3. We believe that premium returns have been deferred and not destroyed at Itaú Unibanco
Outlook. In 2H11, we expect some deterioration in asset quality (+30bps in 2H11) especially in the small corporate segment, which should drive higher credit charges. However, we believe higher charges should be partly offset by slower growing opex. We are optimistic on the execution of cost containment as Itaú Unibanco benefits from its investments in IT migration and integration, which are to be concluded during 2H 2011. We believe that there will be some ROE erosion from higher credit charges but we do not believe that the higher provisioning level of 2Q 2011 is the new norm. One reason for this is the limited uptick in NPL formation, which we believe has been helped by the limited deterioration in the consumer credit portfolio. In terms of the renegotiated credits (+22% q/q in 2Q11), and concerns that this might negatively impact the credit charge going forward, we believe, the level of re-negotiations as a percentage of total loans, does not seem to correlate much with the credit charge; a better forward indicator of the credit charge, would be the chart below with early delinquencies.
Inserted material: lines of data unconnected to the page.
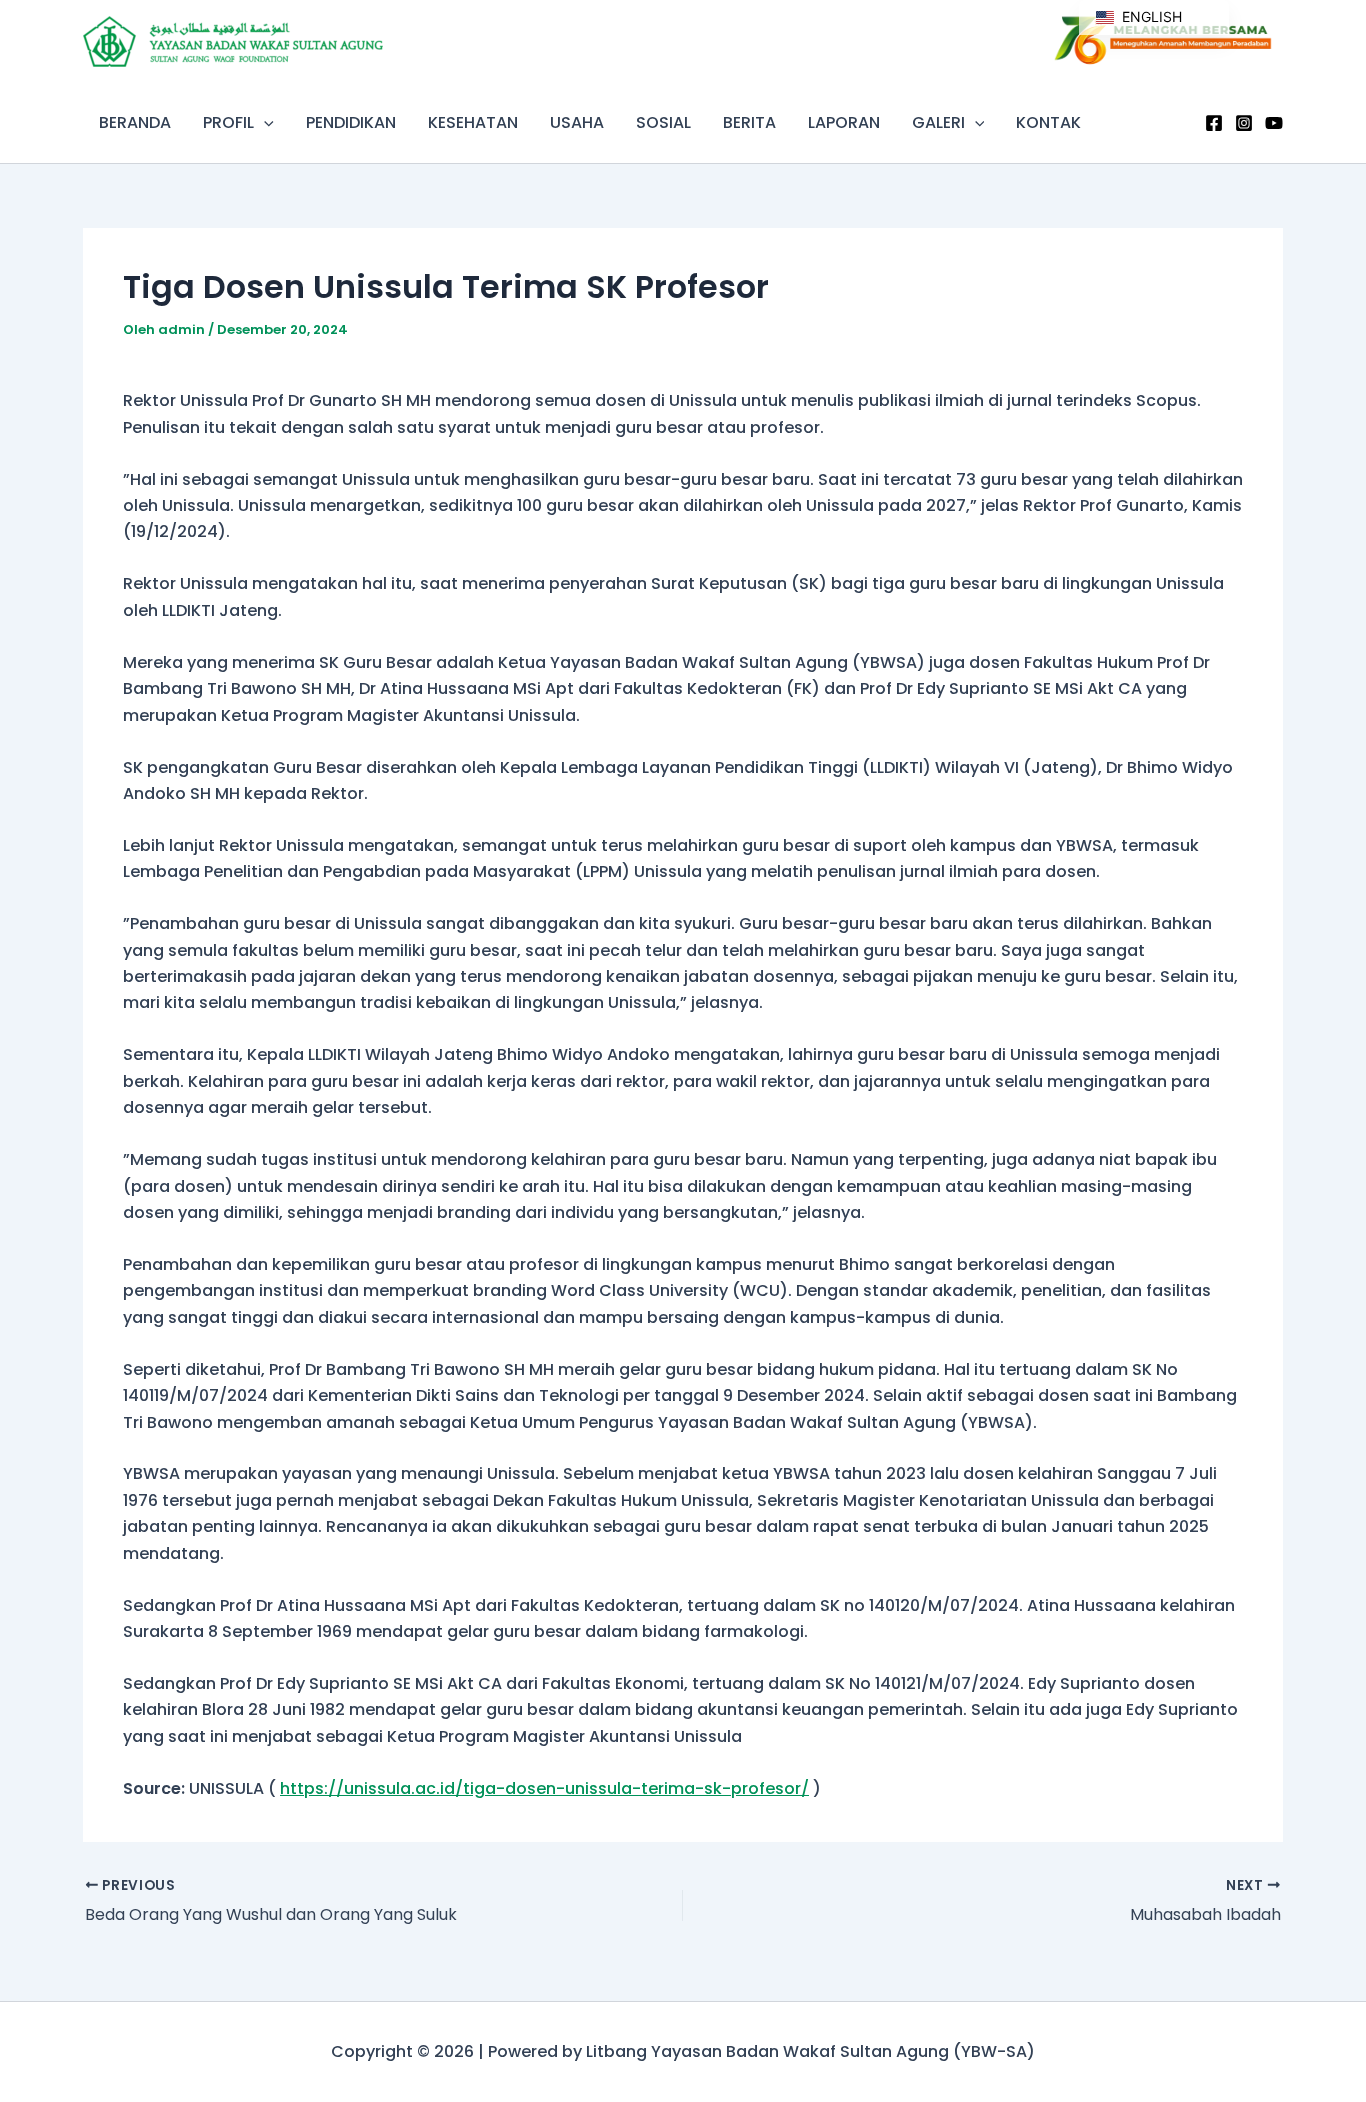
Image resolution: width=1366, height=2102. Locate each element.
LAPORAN (844, 122)
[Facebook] (1214, 123)
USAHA (577, 122)
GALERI (938, 122)
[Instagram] (1244, 123)
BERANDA (135, 122)
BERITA (749, 122)
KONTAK (1048, 122)
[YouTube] (1274, 123)
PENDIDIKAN (351, 122)
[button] (264, 123)
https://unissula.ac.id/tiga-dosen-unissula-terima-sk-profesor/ (544, 1788)
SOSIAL (663, 122)
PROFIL (228, 122)
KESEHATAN (473, 122)
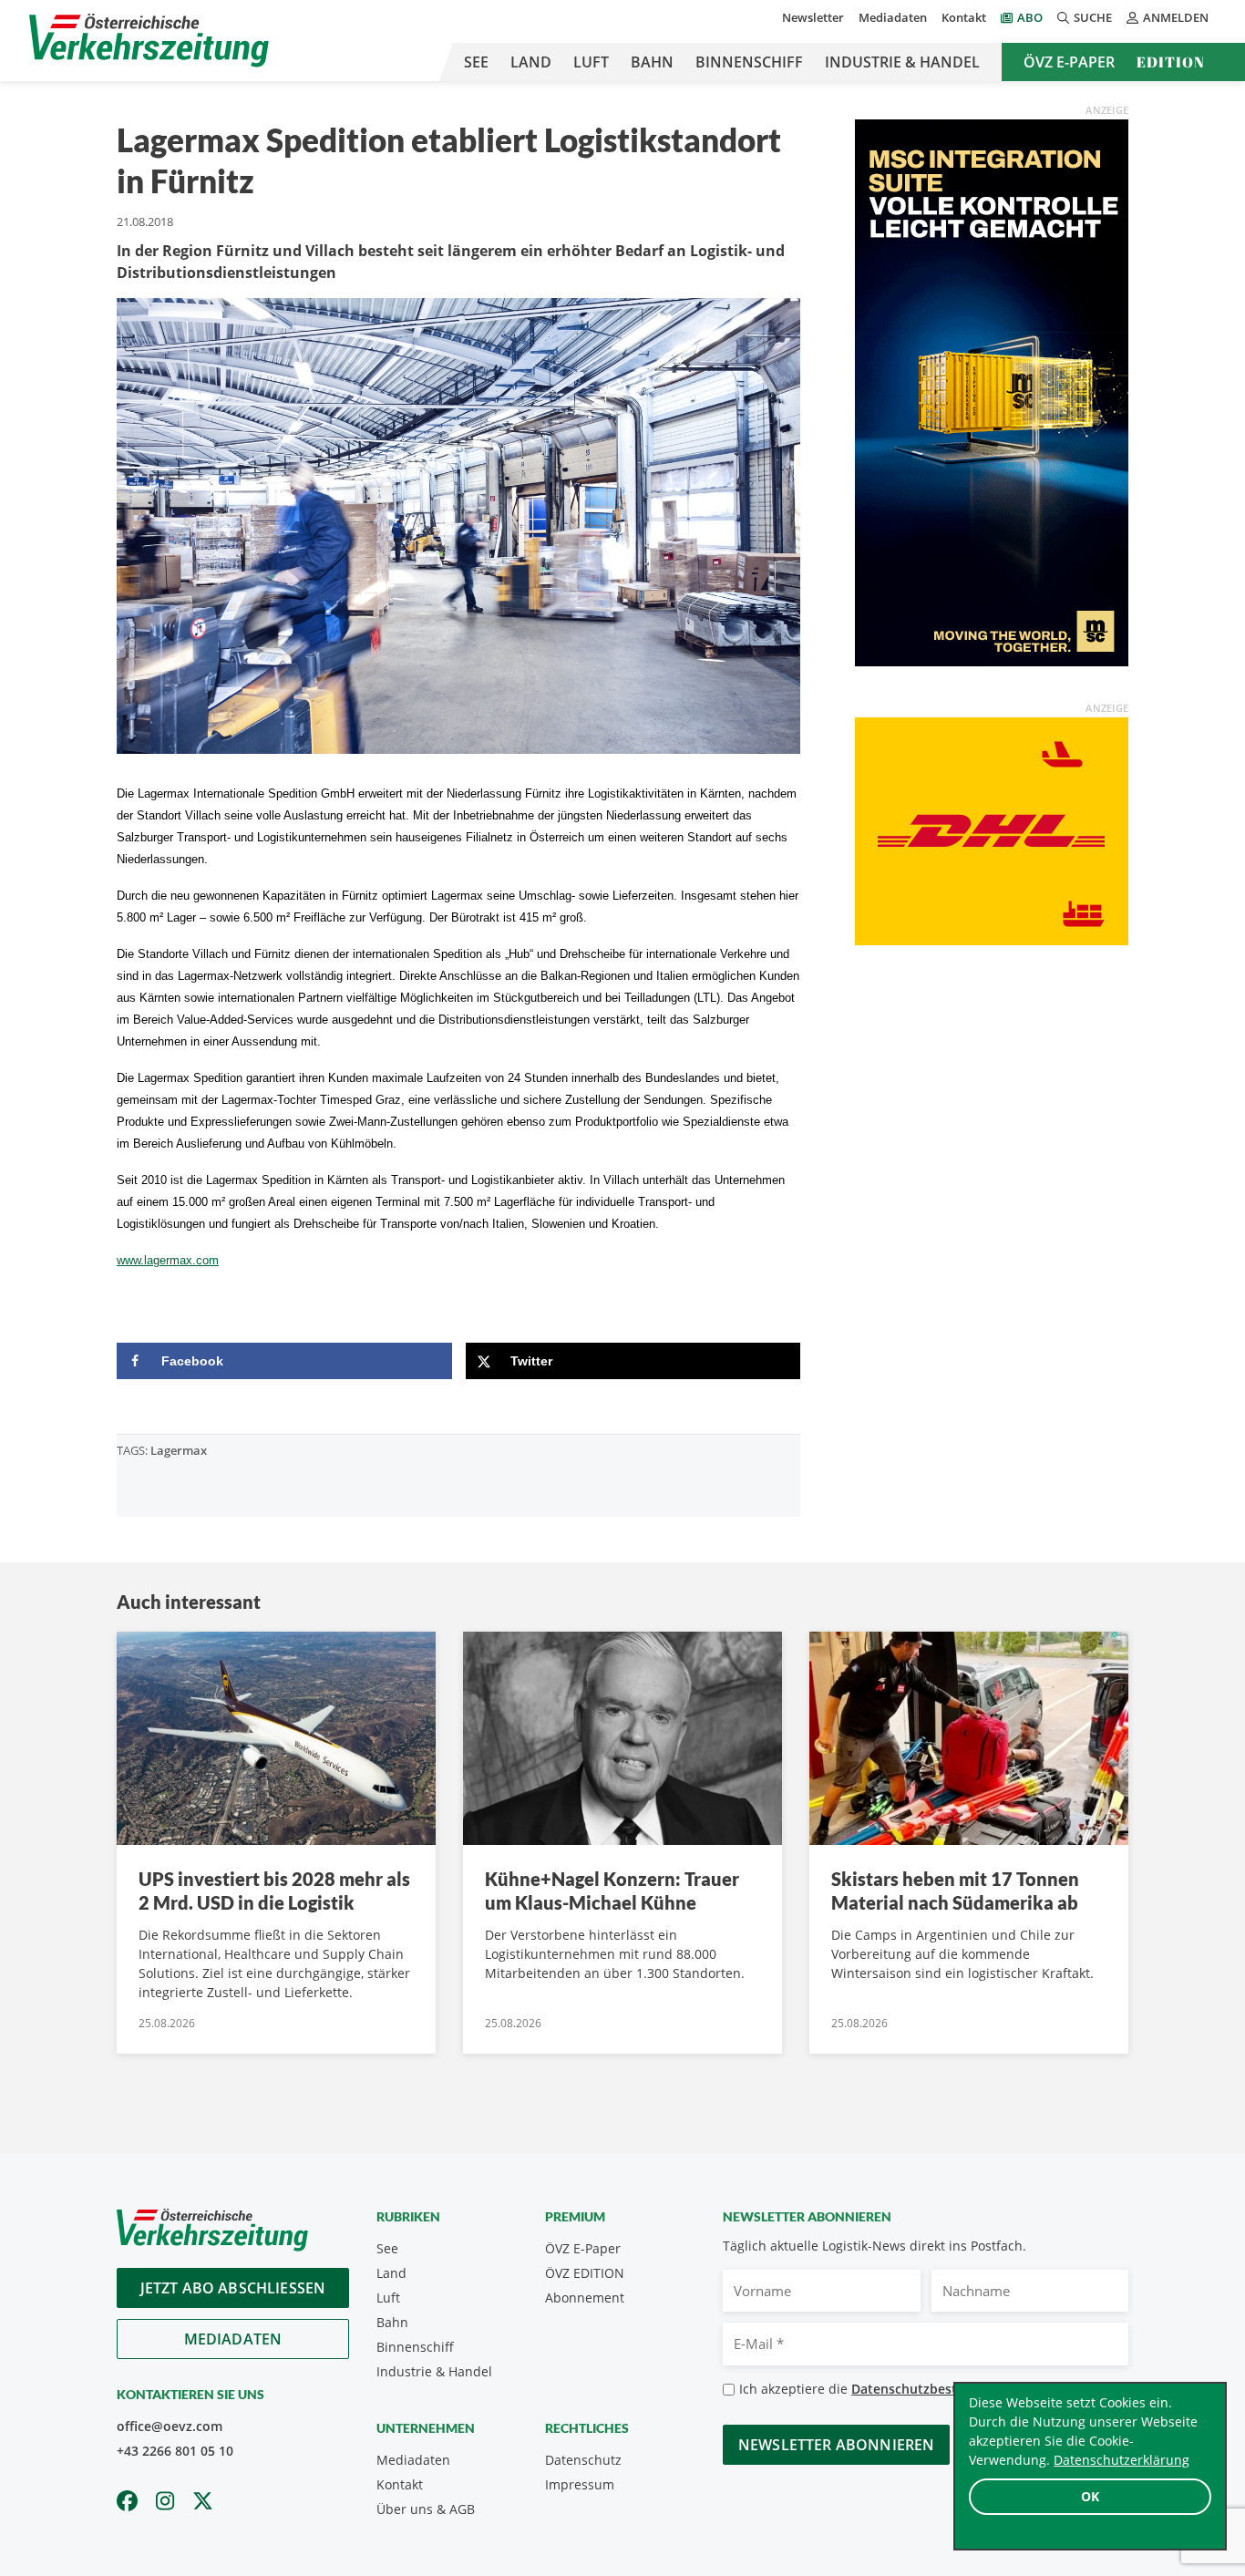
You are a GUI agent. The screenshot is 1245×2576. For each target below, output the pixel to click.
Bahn (652, 62)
Valuation, rating and risks. We applied our core valuation methodology of implied PE, as we believe this best captures both growth potential and return on capital. The implied – or target – PE multiple is ROE less long-term growth (ROE-g) divided ROE multiplied by the cost of capital less long-term growth (ROE* (k-g)). We assume ROE of 22.3% for 2012e and cost of capital of 12.12%, with an assumed stock beta of 1.04, medium-term (2010- 2013e) EPS growth of 15.1% pa, and long-term (2014e-2017e) EPS growth of 6%. Based on an implied PE of 12x for 2012, we arrive at our 12- month target price of BRL44 for Itaú Unibanco shares equivalent to USD29per ADR. Under our research model, for stocks without a volatility indicator, the Neutral band is 5 percentage points above and below our hurdle rate for Brazilian stocks of 11.5%, or 6.5-16.5% around the current share price. Our 12-month target price of BRL44 implied a potential return above the Neutral band when we set our target; therefore, we rated the stock Overweight. Risks to the downside for Itaú Unibanco, in our view, include poorer-than-expected GDP growth, resulting in slower-than-expected asset quality deterioration and thus greater charges for loan losses against earnings; synergy gains and economic of scale, both in terms of banking and insurance businesses, falling short of expectations; and the bank’s net interest margins and spreads coming under greater pressure than expected.